Thursday, June 9, 2016

Honey traps and self-isolation: The sad, hidden message behind China’s counter-espionage campaign


Chinese woman walks past official poster warning of dangerous liaisons with foreign men

Humor is often the first casualty of dictatorship. The reasons for this should be obvious to all: humor is subversive. Communist totalitarians and right-wing despots alike are hostile toward jokes that may undermine their regimes (take, for example, this classic from the Soviet era: “what’s 100 meters long and eats cabbage?” “the line at the butcher shop”).

Of all types of humor, irony is usually the most lost on totalitarians. This is apparent in China’s recent and unintentionally comical campaign to alert its citizens to the apparent threat from foreign spies posing as visiting scholars who romance local girls for state secrets. In fact, it is a comic: a 16-panel strip that tells the sad tale of Xiao Li (“Little Li”) who falls in love with a foreign scholar who is “researching issues about China.”

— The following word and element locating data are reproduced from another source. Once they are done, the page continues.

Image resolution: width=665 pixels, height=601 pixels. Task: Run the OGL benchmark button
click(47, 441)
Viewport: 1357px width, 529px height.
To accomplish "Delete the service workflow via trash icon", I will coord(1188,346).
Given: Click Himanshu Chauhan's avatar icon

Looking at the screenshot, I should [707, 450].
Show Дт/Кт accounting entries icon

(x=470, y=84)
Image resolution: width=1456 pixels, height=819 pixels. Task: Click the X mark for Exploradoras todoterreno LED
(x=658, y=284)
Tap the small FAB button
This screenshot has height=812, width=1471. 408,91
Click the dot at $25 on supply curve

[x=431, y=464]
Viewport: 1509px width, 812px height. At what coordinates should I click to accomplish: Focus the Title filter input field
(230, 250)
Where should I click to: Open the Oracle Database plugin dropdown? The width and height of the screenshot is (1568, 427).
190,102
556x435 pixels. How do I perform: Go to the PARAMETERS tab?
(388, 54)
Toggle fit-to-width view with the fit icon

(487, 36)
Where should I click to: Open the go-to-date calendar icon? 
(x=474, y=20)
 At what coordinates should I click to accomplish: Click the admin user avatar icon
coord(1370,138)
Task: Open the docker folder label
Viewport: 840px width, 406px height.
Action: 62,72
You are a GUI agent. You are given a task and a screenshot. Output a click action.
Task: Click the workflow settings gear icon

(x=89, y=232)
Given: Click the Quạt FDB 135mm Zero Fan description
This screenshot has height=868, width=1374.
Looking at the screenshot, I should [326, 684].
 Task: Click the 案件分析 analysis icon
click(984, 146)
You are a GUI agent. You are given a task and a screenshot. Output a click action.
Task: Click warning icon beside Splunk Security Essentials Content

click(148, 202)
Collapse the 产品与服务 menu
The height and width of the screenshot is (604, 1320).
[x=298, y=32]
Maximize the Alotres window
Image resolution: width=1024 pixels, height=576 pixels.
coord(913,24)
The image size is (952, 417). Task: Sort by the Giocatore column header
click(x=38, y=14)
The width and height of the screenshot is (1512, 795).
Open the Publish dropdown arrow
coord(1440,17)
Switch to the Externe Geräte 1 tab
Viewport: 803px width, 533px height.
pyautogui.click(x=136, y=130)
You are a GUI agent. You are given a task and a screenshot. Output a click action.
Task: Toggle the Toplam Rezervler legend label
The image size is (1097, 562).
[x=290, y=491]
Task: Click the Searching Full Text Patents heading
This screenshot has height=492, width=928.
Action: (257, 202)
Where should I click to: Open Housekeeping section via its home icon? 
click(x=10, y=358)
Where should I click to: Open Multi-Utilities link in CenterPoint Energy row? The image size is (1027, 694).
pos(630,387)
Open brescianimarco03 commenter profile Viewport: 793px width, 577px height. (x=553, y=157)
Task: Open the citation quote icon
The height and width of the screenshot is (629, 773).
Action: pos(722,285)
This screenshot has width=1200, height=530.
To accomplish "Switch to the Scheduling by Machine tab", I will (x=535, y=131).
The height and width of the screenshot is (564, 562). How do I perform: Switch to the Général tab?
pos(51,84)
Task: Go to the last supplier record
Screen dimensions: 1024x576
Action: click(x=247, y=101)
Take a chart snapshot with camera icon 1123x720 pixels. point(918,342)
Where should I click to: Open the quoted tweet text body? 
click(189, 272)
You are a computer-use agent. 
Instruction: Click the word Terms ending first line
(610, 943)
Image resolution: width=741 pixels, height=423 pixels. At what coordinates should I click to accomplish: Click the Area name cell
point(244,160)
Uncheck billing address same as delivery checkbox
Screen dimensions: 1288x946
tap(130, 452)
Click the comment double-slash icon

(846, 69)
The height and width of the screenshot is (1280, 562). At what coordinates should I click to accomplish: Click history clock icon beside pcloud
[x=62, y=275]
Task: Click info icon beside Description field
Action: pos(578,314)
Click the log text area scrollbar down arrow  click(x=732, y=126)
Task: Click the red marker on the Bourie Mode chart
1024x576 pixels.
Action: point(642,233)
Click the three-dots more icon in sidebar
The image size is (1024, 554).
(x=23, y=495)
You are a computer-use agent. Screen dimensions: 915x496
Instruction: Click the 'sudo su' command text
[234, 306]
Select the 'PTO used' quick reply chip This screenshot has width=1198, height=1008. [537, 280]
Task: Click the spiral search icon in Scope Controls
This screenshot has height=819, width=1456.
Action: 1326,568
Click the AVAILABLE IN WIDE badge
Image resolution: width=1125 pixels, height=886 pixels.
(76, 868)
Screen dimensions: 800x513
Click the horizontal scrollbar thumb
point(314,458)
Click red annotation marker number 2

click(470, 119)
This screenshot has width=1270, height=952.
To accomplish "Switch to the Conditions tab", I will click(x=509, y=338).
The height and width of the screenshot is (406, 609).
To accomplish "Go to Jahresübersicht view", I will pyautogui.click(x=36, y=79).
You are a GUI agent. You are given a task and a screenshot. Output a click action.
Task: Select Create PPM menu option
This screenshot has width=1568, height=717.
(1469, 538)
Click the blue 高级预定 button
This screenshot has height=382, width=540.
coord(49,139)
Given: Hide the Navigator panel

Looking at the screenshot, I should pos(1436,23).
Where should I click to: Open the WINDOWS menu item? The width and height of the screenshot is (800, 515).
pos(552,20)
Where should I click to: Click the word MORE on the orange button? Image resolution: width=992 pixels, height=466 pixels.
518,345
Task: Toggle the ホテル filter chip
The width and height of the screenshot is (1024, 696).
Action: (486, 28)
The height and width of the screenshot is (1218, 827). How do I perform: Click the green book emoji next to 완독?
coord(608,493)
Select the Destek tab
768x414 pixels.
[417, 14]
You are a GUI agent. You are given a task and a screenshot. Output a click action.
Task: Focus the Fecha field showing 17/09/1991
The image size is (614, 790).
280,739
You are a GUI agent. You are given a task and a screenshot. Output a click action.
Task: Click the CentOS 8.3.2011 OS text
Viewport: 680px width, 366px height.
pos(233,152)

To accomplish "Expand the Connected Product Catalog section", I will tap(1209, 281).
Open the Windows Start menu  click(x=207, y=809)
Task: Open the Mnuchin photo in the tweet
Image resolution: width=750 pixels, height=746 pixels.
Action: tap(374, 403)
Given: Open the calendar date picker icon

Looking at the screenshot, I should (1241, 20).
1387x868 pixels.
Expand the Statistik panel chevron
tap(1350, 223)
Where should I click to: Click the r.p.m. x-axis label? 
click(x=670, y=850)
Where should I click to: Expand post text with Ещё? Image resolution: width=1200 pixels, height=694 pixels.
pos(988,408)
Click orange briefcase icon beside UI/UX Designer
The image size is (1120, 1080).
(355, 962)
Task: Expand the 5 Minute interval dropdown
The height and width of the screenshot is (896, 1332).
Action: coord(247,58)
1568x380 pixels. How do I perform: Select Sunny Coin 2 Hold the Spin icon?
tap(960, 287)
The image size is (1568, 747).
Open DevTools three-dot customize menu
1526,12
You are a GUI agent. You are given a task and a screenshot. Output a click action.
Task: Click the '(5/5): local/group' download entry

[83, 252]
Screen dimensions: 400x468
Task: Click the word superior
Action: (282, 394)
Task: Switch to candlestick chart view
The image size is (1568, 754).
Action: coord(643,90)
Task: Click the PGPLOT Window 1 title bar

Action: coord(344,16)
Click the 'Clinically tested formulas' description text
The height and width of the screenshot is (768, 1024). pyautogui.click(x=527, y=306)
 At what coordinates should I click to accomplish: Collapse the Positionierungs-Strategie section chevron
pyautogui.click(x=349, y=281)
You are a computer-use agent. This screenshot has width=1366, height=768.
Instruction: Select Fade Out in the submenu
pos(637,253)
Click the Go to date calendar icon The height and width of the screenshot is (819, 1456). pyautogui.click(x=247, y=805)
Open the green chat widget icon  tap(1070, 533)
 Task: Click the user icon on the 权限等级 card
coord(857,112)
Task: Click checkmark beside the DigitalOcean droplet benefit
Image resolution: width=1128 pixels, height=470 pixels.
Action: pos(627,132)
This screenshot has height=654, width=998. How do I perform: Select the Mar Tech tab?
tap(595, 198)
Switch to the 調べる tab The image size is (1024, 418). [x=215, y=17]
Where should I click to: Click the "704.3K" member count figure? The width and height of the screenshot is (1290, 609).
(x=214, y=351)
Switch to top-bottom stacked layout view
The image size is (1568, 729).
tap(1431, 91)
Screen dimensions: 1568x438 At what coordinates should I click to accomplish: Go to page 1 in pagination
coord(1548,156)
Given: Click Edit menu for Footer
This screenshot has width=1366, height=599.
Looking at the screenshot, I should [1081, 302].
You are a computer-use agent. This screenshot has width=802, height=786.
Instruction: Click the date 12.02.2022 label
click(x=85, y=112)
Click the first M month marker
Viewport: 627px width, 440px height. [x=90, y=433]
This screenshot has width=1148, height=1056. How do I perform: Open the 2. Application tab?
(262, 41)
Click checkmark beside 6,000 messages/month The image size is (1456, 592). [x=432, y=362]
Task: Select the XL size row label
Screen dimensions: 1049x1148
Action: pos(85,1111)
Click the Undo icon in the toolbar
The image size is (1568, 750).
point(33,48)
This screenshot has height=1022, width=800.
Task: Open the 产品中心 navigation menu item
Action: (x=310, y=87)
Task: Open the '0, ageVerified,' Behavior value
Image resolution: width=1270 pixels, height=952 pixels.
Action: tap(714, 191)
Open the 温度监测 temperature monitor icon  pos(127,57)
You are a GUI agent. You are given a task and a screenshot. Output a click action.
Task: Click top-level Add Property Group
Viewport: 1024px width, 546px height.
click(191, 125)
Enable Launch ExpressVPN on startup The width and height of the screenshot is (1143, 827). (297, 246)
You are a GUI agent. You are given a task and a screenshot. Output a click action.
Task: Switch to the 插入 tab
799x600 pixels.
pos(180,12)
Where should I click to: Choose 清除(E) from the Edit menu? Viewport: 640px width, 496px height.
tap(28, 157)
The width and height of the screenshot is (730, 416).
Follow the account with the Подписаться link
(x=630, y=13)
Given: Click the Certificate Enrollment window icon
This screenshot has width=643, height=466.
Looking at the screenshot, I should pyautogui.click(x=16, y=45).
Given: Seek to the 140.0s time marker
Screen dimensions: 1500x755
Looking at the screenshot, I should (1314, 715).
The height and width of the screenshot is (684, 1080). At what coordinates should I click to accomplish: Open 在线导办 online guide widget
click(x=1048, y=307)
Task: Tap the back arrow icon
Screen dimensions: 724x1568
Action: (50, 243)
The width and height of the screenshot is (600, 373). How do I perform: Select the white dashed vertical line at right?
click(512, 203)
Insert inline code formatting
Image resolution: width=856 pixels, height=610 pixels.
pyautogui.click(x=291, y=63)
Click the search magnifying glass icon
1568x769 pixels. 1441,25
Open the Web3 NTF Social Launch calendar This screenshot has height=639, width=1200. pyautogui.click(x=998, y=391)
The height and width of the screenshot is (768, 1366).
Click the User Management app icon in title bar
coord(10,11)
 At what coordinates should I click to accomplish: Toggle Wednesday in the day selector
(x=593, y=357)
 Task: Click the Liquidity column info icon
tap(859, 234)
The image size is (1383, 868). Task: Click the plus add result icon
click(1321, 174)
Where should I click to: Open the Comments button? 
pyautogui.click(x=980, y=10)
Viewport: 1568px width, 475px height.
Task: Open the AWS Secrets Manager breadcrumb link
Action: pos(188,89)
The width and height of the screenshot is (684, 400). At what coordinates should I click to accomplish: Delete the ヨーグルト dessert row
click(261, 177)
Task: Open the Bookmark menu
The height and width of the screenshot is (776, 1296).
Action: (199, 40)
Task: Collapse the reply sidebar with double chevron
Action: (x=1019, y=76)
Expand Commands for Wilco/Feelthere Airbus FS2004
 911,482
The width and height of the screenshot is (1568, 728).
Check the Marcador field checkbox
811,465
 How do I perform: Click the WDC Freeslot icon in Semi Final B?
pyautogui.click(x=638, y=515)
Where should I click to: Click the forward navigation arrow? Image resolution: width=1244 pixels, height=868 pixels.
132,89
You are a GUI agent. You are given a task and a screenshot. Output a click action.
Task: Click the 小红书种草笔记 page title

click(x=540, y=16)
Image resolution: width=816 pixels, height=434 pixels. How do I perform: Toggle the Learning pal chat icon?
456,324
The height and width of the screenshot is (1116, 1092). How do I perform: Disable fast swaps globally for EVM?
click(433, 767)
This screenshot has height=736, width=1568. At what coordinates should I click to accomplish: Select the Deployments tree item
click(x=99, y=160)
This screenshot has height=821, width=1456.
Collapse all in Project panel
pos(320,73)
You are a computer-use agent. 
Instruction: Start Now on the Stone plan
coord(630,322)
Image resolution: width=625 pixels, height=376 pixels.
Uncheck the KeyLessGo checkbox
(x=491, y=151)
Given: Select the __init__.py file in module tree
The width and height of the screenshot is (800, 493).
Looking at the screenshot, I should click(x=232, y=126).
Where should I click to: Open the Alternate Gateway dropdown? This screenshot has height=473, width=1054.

The man is a Caucasian with a big nose and red hair (a pretty classical Asian depiction of a white man) who goes by the name of David. David woos Little Li with flowers and fancy dinners. When she mentions that she works for the government, David coerces her into giving him some sensitive internal policy documents, for “research purposes.” Of course, it turns out that he is actually a spy and they are both arrested.

Call me honey …

The lesson, of course, which was timed to mark China’s National Security Education Day, is to be aware of foreigners who may be befriending you, for they may have ulterior, sinister motives. The irony here is a classic case of the pot calling the kettle black, for few countries more than China have used sexual entrapment – so-called honey traps or honey pots – as a means of espionage.

According to book, Chinese Industrial Espionage, authored by William Hannas, James Mulvenon, and Anna Puglisi, the Chinese communists have long made “deft use” of honey traps. One of the earliest known cases involved a Chinese transvestite and opera singer by the name of Shi Peipu, who seduced a French diplomat (who believed that Shi was actually a woman); this affair was later adapted into a play, M. Butterfly.

Hannas and his coauthors also write of the story of a Japanese cypher clerk who committed suicide after it was discovered he was having an affair with a Chinese bar girl, and of an aide to then-British Prime Minister Gordon Brown, who had his smartphone stolen after he went off with a Chinese woman he met at a Shanghai disco.

Hurricane Katrina

One of the best-known cases involving the US intelligence services was that of Katrina Leung, a Chinese citizen who emigrated to America in the 1970s. Leung eventually became a US citizen and a spy for the FBI, but it turned out that she was actually a double agent, working at the same time for the Chinese Ministry of State Security (MSS). During her period as a spy, she seduced her FBI handler, who then allegedly supplied her with US classified material that she then gave to the MSS. This went on for years.

China’s use of honey traps is so pervasive that the British Secret Intelligence Service (SIS, colloquially known as MI6) actually recently released a memo warning British civil servants and businessmen that Chinese intelligence agencies are “becoming increasingly proactive and aggressive.” Other reports are that “the Chinese spy network has hundreds of beautiful women who tempt lonely men into bed, offer them great sex [and] then engage in pillow talk.” If that does not work, they then resort to blackmail.

So when China warns its own citizens to beware of foreigners professing love, it is both ludicrous and sadly pathetic. At the same time, however, there is a sinister, subtle undercurrent to these kinds of campaigns. More than a counter-espionage drive, the message that Chinese citizens would probably be better off if they simply avoided foreigners altogether. In other words, don’t take chances, do not associate with non-Chinese, just separate yourself from their company.

Sealing the chamber

This message ties in neatly with China’s increasingly aggressive efforts to seal off the country from what their leaders see as foreign cultural pollution. These include limits on foreign films, Internet censorship and firewalls, instructions to colleges and universities to shun textbooks that “promote” western values (and presumably foreign scholars like David), and making sure that students who study abroad do not forget their “core socialist values.” This effort has sometimes descended into the absurd: a Chinese military newspaper recently criticized the Disney movie, “Zootopia,” for reversing the roles of predator and prey, calling it “invisible propaganda” intended to advance American values (presumably values that closely approximate the idea of a socialist brotherhood of man).

The whole thing would be ironically ludicrous if the stakes were not so serious. At the Asian Security Summit (also known as Shangri-la Dialogue) held in Singapore last week, US Defense Secretary Ashton Carter warned that China was building a “Great Wall of self-isolation.” This was a reference not only to China’s expansionist efforts and aggressive military actions in the South China Sea, but also to Beijing’s increasing truculence and refusal to understand how counter-productive its actions are. Warning people off foreigners as likely spies is just a small, pathetic piece of this overall unfolding narrative.

Richard A. Bitzinger is a Senior Fellow and Coordinator of the Military Transformations Program at the S.Rajaratnam School of International Studies, Nanyang Technological University, Singapore.